Varna is Bulgaria's third largest city. It was an inhabited place even before the Greeks established the colony of Odessos there about 580 B.C. Later, under the Romans and their successors, the Slavs, Varna became a major port trading with Constantinople, Venice and Dubrovnik. In 1393 it was captured by the Turks, who made it an important military centre.

Nowadays it is the main port for both naval and commercial shipping and, adjacent as it is to the coastal resorts of Golden Sands, St. Constantine (Drouzhba) and Albena, it has a cosmopolitan atmosphere.

Varna's social life revolves around pl. Nezavisimost, where the opera house and fountain provide the backdrop for an array of restaurants and cafés. The square is the starting point of Varna's evening promenade, which flows eastward from here along bul. Knyaz Boris I. To the north of pl. Nezavisimost, Varna's main lateral boulevard (bul. Mariya Luiza to the east; bul. Hristo Botev to the west) cuts through pl. Mitropolit Simeon, an important traffic intersection dominated by the domed Cathedral of the Assumption. Constructed in 1886 along the lines of St Petersburg's Cathedral, it contains a splendid iconostasis and bishop's throne, supported by a magnificent pair of winged panthers, carved by craftsmen from Debâr in Macedonia.

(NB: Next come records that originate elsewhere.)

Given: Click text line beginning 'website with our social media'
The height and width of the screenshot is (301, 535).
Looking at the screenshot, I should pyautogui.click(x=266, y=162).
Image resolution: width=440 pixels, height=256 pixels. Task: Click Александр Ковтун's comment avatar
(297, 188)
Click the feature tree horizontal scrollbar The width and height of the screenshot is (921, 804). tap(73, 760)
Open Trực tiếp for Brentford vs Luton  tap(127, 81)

South of the cathedral in the city gardens stands the Old Clock Tower, a fairly unremarkable structure paid for by the city guilds in the 1880s, whose silhouette serves as something of a trademark for the city.

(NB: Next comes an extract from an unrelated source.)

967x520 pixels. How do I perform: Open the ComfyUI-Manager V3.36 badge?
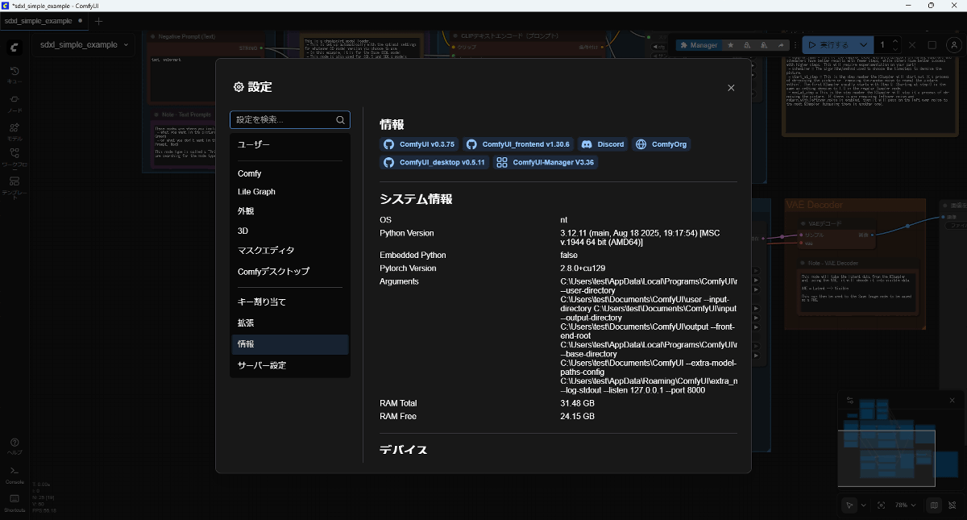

The streets are lined with fashion boutiques, exchange bureaux, Japanese car showrooms, video-rental stores, and fast-food outlets staffed by mini-skirted waitresses, while baseball-capped youths practise skateboarding manoeuvres in the main square, or stroll along the main boulevards in a range of pseudo-designer summer threads more reminiscent of west coast USA than some far-flung eastern outpost of Europe.

In general, however, the downtown area is a place in which to stroll and enjoy the vigour of emergent enterprise culture rather than visit specific sights. Most of the latter are to the south and east, among the residential streets between the centre and the port, although the very busy but otherwise undistinguished bul. Mariya Luiza is home to the biggest of the city's museums.

Further from the centre, a granite monument commemorates the Battle of Varna, which took place in 1444. Here 30,000 Crusaders were waiting to sail to Constantinople when they were attacked by 120,000 Turks. The Polish King Ladislas was killed in a bold attempt to capture the Sultan Murad. The subsequent retreat foreshadowed Christendom's general retreat before the advancing Ottomans.